3. Use a stud girdle and top quality studs.

4. Block prep! Grind off all casting flash, parting lines, etc. Don't leave any stress risers.

5. Half fill the block with Hard-Blok or whatever.

I also think that making 500+ hp on E-85 or methanol will be easier on the block than doing the same on gasoline. Why I think so is for another post.

Now, will this block be 100% reliable with another 200 shot of juice? No way. Will it run? Hell yes, and really hard too for awhile. Mr. Szilagyi states that for 650+ hp applications, the R3 block is the only way to go. Main webs designed for 4 bolt mains, serious cyl wall beef, etc. The block itself even weighs about 50 lbs more than 340/360 LA block. Unfortunately, I don't think anyone can tell you for certain that "10 200 hp hits and she's a goner". You might get 1 shot or you might get 50 or 100, but it will go away and it won't be pleasant.

Hope this helps.
 
My favorite thing; Someone asks for advise and when the advise is not what they want to hear they bash and argue it.

Just stick with your Fords and good luck with them.



Moper, you can lead a horse to water but you can't make 'em drink.

Chuck
 
My favorite thing; Someone asks for advise and when the advise is not what they want to hear they bash and argue it.

Just stick with your Fords and good luck with them.



Moper, you can lead a horse to water but you can't make 'em drink.

Chuck

340 Mopar - What am I bashing!? I have people telling me a big block or telling me it won't work with no reason! Are you reading my posts wrong or what? I'm on here asking a legit question, and all I get is, "why don't you build a big block instead?" I've not been "lead to water" yet, accept for "ramcharger's" post. If you have nothing to add and to back up your reasons then the post is no good to me, even though I do appreciate input. What I don't appreciate are assumptions, which seems like what I'm getting out of your post. I would appreciate those comments be left out. I'm just asking questions as I have NOT built a Mopar, and am going to be doing one. I thought the Mopar "Family" was a tight knit group and could help a brutha out. Was I wrong? Please don't take this as any kind of static, I'm just here trying to learn, and ask more questions.

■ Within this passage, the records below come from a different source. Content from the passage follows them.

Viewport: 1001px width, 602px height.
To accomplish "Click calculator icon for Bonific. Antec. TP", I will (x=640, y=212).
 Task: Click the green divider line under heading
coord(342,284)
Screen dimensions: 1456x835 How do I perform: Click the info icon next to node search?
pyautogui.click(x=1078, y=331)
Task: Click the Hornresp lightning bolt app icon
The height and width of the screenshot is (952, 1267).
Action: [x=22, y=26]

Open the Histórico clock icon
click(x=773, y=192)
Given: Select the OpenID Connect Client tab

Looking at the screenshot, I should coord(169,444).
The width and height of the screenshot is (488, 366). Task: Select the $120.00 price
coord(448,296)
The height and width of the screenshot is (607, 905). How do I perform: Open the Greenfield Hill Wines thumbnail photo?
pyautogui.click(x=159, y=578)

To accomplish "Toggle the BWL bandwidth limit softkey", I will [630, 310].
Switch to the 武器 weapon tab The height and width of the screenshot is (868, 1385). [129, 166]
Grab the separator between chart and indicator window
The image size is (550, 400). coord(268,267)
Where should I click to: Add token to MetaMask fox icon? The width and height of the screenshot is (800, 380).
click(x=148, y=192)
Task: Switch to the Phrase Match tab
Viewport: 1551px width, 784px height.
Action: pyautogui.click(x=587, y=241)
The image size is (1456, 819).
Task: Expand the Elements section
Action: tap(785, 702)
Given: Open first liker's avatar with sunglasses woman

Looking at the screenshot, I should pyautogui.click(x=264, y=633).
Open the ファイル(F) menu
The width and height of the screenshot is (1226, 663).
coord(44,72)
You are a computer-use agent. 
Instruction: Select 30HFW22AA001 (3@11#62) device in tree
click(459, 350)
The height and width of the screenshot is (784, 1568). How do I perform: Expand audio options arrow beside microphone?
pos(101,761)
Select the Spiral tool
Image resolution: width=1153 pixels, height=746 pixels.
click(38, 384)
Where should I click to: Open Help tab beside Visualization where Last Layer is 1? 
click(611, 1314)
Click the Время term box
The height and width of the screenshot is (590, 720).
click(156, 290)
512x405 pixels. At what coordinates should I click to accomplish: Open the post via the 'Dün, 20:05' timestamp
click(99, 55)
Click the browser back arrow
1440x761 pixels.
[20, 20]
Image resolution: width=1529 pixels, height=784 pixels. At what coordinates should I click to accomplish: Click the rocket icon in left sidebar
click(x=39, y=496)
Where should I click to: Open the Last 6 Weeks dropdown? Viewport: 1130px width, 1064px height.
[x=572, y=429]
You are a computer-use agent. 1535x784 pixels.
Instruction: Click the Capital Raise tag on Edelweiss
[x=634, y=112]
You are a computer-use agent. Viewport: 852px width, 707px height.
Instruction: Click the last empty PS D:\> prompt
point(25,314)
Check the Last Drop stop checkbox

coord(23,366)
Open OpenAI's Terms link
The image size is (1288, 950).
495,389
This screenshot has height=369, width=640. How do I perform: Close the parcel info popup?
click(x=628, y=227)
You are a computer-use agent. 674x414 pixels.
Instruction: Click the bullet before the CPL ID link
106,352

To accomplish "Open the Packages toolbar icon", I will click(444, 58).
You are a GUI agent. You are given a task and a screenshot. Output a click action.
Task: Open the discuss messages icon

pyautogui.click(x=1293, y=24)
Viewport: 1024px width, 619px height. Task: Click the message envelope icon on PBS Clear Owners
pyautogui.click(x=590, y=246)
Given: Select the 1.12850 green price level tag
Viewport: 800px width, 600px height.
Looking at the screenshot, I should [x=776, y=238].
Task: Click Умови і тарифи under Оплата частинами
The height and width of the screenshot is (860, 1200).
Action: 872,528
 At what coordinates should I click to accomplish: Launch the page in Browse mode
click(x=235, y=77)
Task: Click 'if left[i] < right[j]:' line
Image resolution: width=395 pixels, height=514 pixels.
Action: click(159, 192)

ramcharger - Thank you very much for your post. I do agree even with the Ford engines I've put together that drilling out for 4 bolts on a two bolt block is just bad news, and I have my reasons for that as well.

Speed Demon - Again, thank you for your posts. All this is going into consideration.

A forged rotating assembly was a given in my book, along with a girdle. Those things are just planned in a build to me.